▶ [Work request]:
Write a continuation of the passage on FLU clearance in children and adults, picking up right after its last sentence.

▶ [Source extract]:
------------------------------------

In general, according to the SmPC and FLU Product Label, children have a higher FLU CL than adults [4,44]. This is consistent with our results, where patients, especially those younger than the median age, showed a CL equal to 0.65 mL/min/kg. In the case of pediatric patients older than the mentioned median (9.8 years), the CL was lower (0.32 mL/min/kg) and closer to the CL for adults (0.23 mL/min/kg) reported in the Product Label [44]. Some trends were observed in the relationship between the body-weight-normalized CL and eGFR (Figure 3). In general, patients with an eGFR lower than 117.9 mL/min/1.73 m² (population median calculated using Schwartz et al. equation [24]) showed a lower CL/BW (0.32 mL/min/kg) than patients with a higher eGFR (0.56 mL/min/kg). The effect of the eGFR on CL is primarily due to the significant elimination of FLU via the renal route [4,44]. Indirect confirmation of our observation is also provided by previous PK FLU studies indicating serum creatinine as a covariate of CL [30,37,39,45].

------------------------------------

▶ [Extracted information]:
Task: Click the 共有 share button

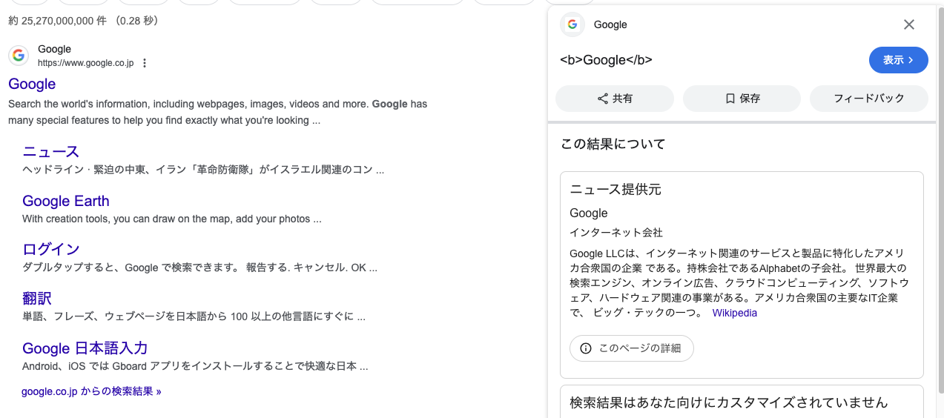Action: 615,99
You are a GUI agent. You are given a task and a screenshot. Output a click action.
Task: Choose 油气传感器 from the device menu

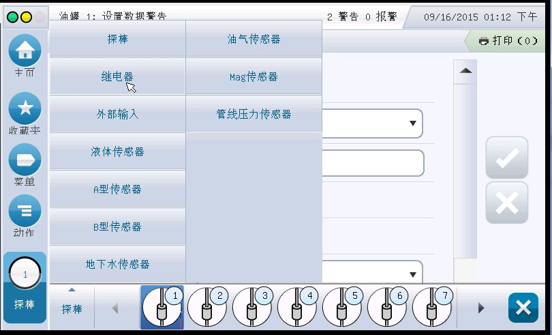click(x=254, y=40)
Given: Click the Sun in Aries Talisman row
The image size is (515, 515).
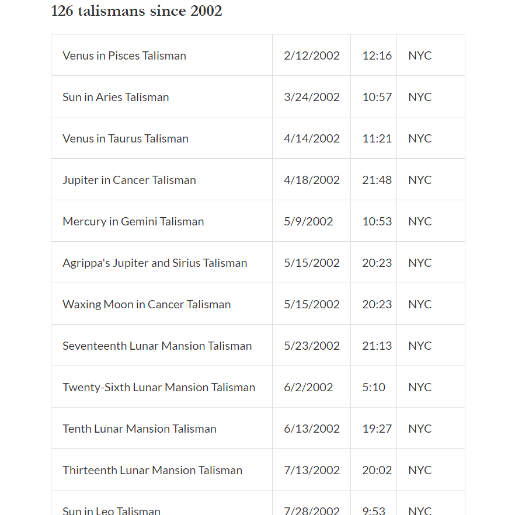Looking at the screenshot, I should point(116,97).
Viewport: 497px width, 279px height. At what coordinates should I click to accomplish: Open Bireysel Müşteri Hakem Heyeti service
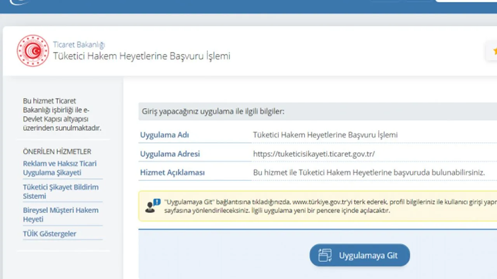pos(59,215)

------------------------------------

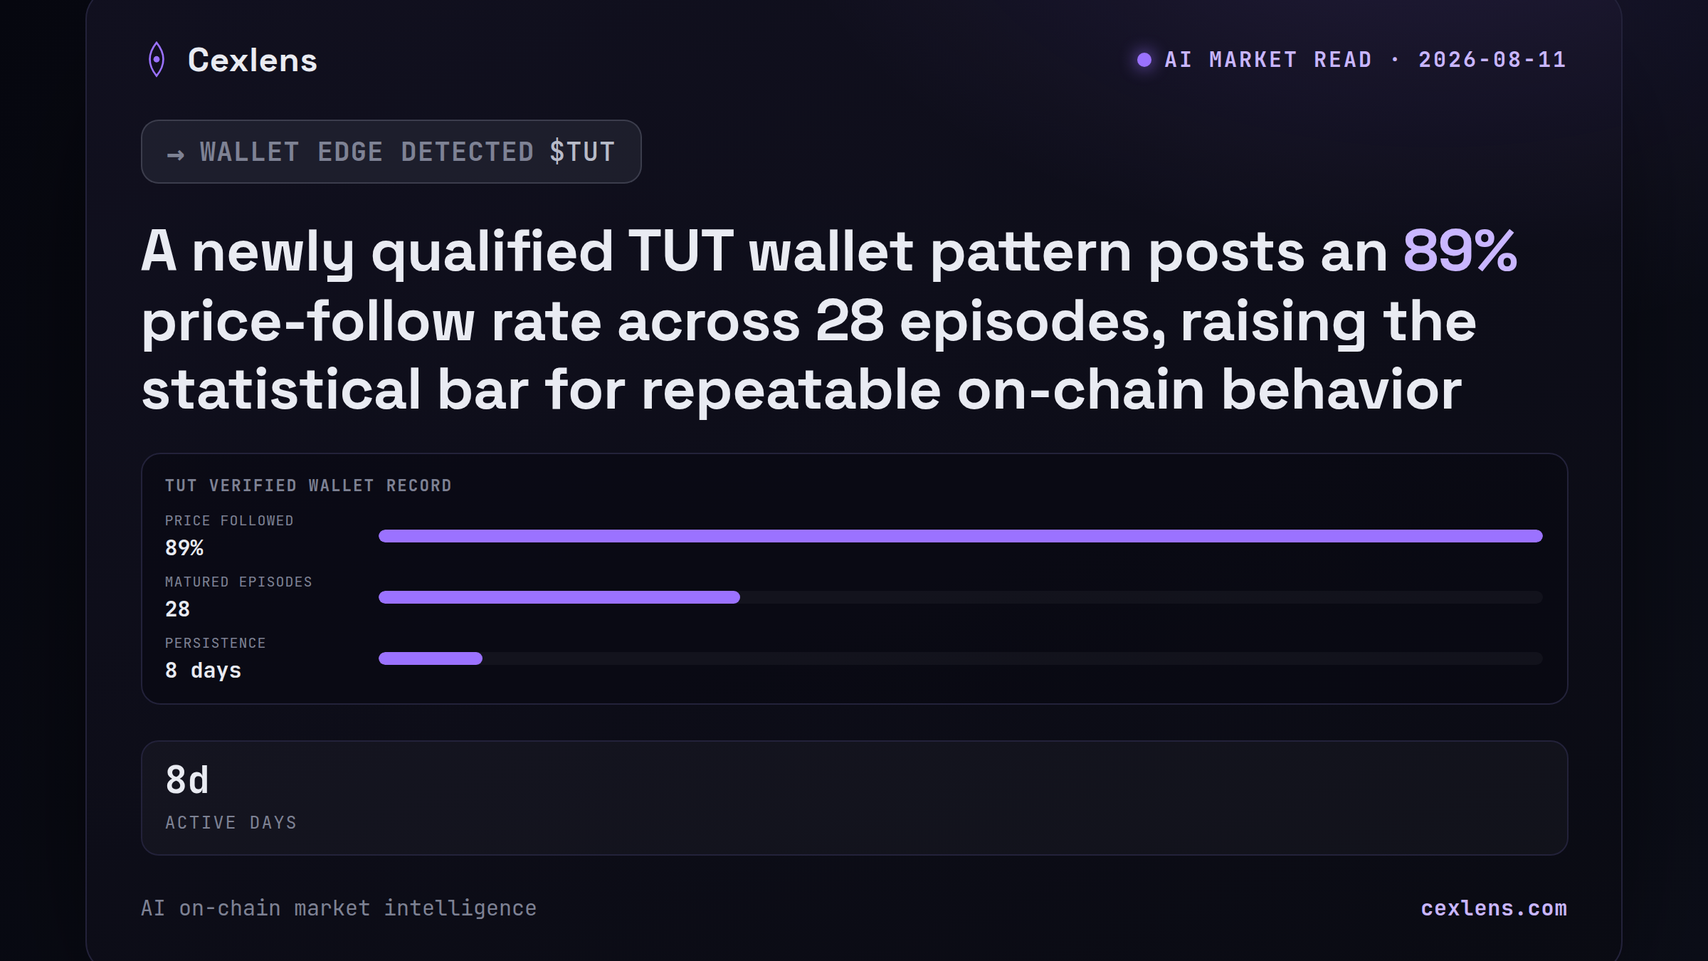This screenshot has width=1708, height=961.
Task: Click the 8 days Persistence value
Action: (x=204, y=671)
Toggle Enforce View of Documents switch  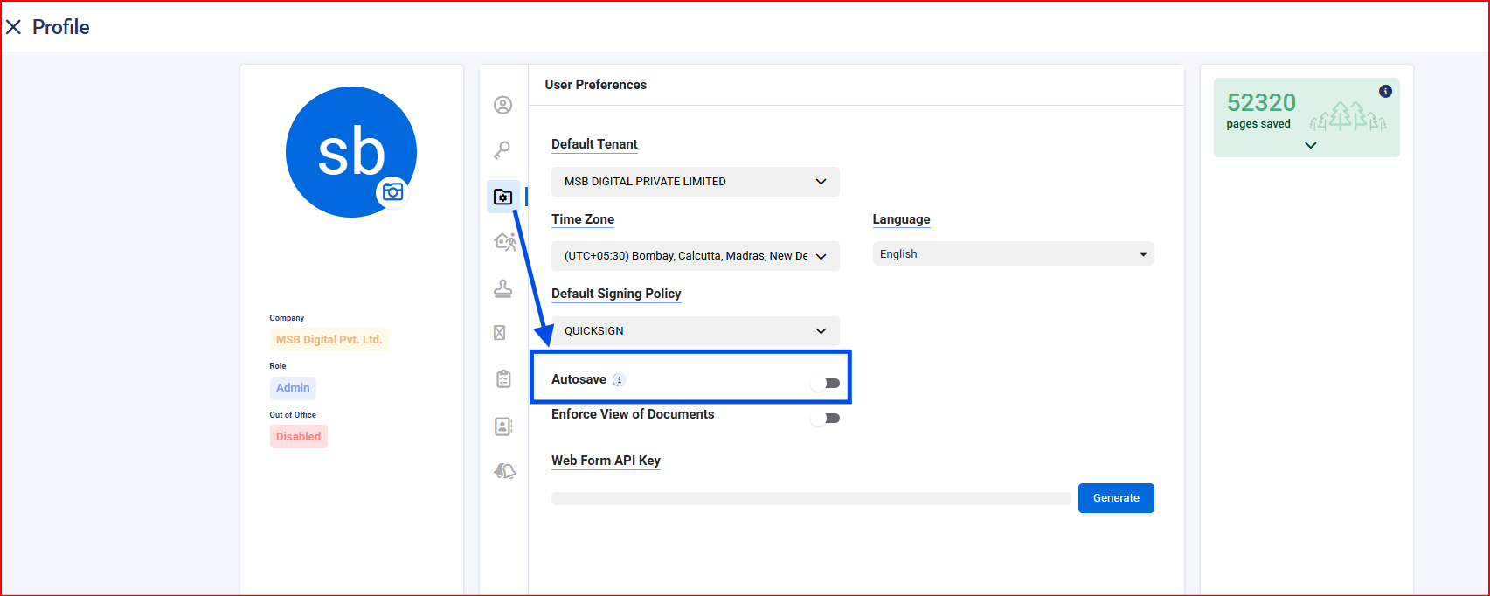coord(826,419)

------------------------------------

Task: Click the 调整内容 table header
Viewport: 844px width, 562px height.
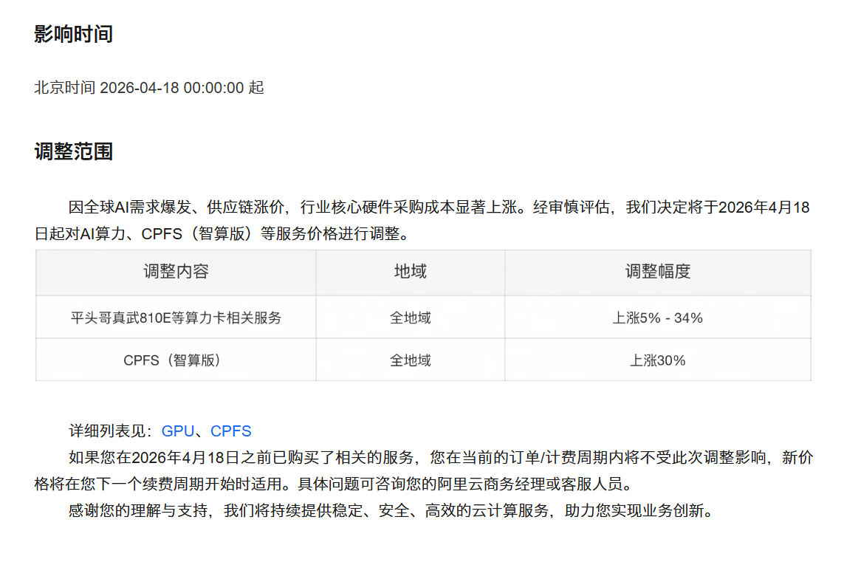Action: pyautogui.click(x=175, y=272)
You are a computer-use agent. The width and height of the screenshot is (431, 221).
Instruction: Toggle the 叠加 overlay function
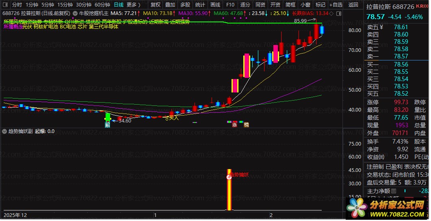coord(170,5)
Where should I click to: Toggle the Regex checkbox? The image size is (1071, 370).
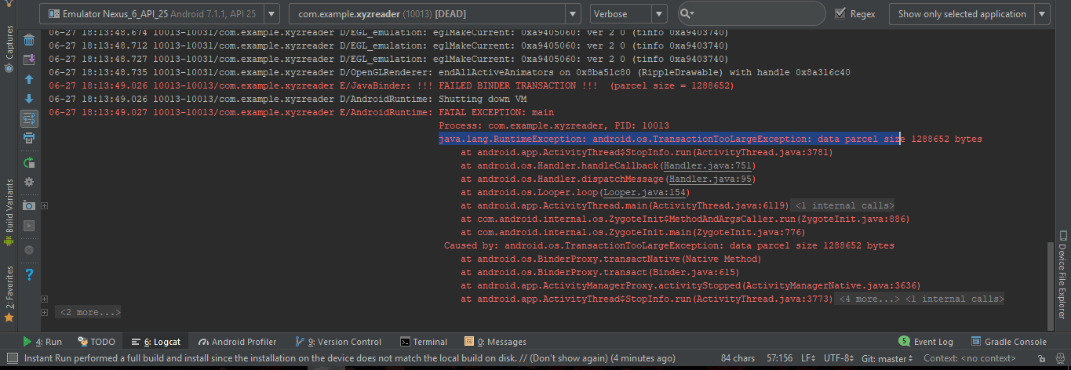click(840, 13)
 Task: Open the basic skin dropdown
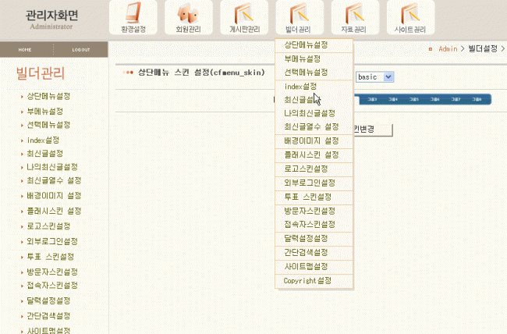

------------------------------------

▶ [Answer area]:
The results of the fAUC simulations showed that low doses of FLU (3–5 mg/kg) are insufficient to achieve the intended PK/PD target and thus show unsatisfactory efficacy in the prophylaxis of Candida spp. infections. The PTA analysis results indicated the limited utility of the doses in the SmPC when it is necessary to achieve fAUC/MIC ≥ 100, assuming a Candida spp. MIC = 2 mg/L. In the case of a lesser PK/PD target (fAUC/MIC ≥ 50), the doses between 6 and 12 mg/kg were sufficient to achieve a PTA ≥ 90%. The need for higher dosages in the pediatric cancer patient population is consistent with the observations of Van Der Elst et al., resulting in recommendations for usage of 12 mg/kg doses in their hospital [14]. According to the PTA analysis, the MIC values > 2 mg/L make it impossible to achieve the PK/PD target (fAUC/MIC ≥ 100) with the FLU doses included in the SmPC. This observation is consistent with the data for Candida spp. susceptibility to FLU treatment presented in the latest “Breakpoint tables for interpretation of MICs for antifungal agents” established by the EUCAST [16,18].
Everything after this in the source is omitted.